Request: Render each of the rows below as an item in a numbered list, leaving out blank lines.

┌─ Records for the exercise

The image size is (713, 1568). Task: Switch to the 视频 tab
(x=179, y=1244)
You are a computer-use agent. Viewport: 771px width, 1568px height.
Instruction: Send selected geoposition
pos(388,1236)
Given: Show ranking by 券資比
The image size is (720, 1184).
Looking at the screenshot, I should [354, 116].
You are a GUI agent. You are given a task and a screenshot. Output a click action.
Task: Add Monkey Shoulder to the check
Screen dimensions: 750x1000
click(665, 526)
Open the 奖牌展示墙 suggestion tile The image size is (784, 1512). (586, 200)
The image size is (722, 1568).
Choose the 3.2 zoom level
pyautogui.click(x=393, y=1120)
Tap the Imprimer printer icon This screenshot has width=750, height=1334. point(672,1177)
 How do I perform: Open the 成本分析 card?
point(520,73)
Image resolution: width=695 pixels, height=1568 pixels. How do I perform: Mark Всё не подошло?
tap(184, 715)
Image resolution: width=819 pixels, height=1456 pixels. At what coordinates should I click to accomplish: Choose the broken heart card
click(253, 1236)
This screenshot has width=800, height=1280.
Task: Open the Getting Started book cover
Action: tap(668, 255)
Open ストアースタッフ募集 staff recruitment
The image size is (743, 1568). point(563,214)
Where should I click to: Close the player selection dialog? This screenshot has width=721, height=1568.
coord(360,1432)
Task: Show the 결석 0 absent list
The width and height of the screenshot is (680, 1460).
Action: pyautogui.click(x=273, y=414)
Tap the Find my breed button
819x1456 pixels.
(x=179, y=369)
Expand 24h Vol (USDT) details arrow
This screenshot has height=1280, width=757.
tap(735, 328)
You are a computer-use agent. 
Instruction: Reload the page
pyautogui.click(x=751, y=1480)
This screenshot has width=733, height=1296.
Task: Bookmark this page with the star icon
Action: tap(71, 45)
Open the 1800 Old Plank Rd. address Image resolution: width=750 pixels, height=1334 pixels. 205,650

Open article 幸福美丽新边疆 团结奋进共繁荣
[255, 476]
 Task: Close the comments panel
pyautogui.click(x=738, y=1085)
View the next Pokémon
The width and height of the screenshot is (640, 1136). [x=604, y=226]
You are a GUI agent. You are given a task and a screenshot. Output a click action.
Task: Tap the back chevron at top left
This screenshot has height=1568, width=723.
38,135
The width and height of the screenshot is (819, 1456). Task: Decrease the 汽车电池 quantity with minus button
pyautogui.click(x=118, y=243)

└─

Final answer:
1. The image size is (713, 1568). Task: Switch to the 视频 tab
2. (x=179, y=1244)
3. You are a computer-use agent. Viewport: 771px width, 1568px height.
4. Instruction: Send selected geoposition
5. pos(388,1236)
6. Given: Show ranking by 券資比
7. The image size is (720, 1184).
8. Looking at the screenshot, I should [354, 116].
9. You are a GUI agent. You are given a task and a screenshot. Output a click action.
10. Task: Add Monkey Shoulder to the check
11. Screen dimensions: 750x1000
12. click(665, 526)
13. Open the 奖牌展示墙 suggestion tile The image size is (784, 1512). (586, 200)
14. The image size is (722, 1568).
15. Choose the 3.2 zoom level
16. pyautogui.click(x=393, y=1120)
17. Tap the Imprimer printer icon This screenshot has width=750, height=1334. point(672,1177)
18.  How do I perform: Open the 成本分析 card?
19. point(520,73)
20. Image resolution: width=695 pixels, height=1568 pixels. How do I perform: Mark Всё не подошло?
21. tap(184, 715)
22. Image resolution: width=819 pixels, height=1456 pixels. At what coordinates should I click to accomplish: Choose the broken heart card
23. click(253, 1236)
24. This screenshot has width=800, height=1280.
25. Task: Open the Getting Started book cover
26. Action: tap(668, 255)
27. Open ストアースタッフ募集 staff recruitment
28. The image size is (743, 1568). point(563,214)
29. Where should I click to: Close the player selection dialog? This screenshot has width=721, height=1568.
30. coord(360,1432)
31. Task: Show the 결석 0 absent list
32. The width and height of the screenshot is (680, 1460).
33. Action: pyautogui.click(x=273, y=414)
34. Tap the Find my breed button
35. 819x1456 pixels.
36. (x=179, y=369)
37. Expand 24h Vol (USDT) details arrow
38. This screenshot has height=1280, width=757.
39. tap(735, 328)
40. You are a computer-use agent. 
41. Instruction: Reload the page
42. pyautogui.click(x=751, y=1480)
43. This screenshot has width=733, height=1296.
44. Task: Bookmark this page with the star icon
45. Action: tap(71, 45)
46. Open the 1800 Old Plank Rd. address Image resolution: width=750 pixels, height=1334 pixels. 205,650
47. Open article 幸福美丽新边疆 团结奋进共繁荣
48. [255, 476]
49.  Task: Close the comments panel
50. pyautogui.click(x=738, y=1085)
51. View the next Pokémon
52. The width and height of the screenshot is (640, 1136). [x=604, y=226]
53. You are a GUI agent. You are given a task and a screenshot. Output a click action.
54. Task: Tap the back chevron at top left
55. This screenshot has height=1568, width=723.
56. 38,135
57. The width and height of the screenshot is (819, 1456). Task: Decrease the 汽车电池 quantity with minus button
58. pyautogui.click(x=118, y=243)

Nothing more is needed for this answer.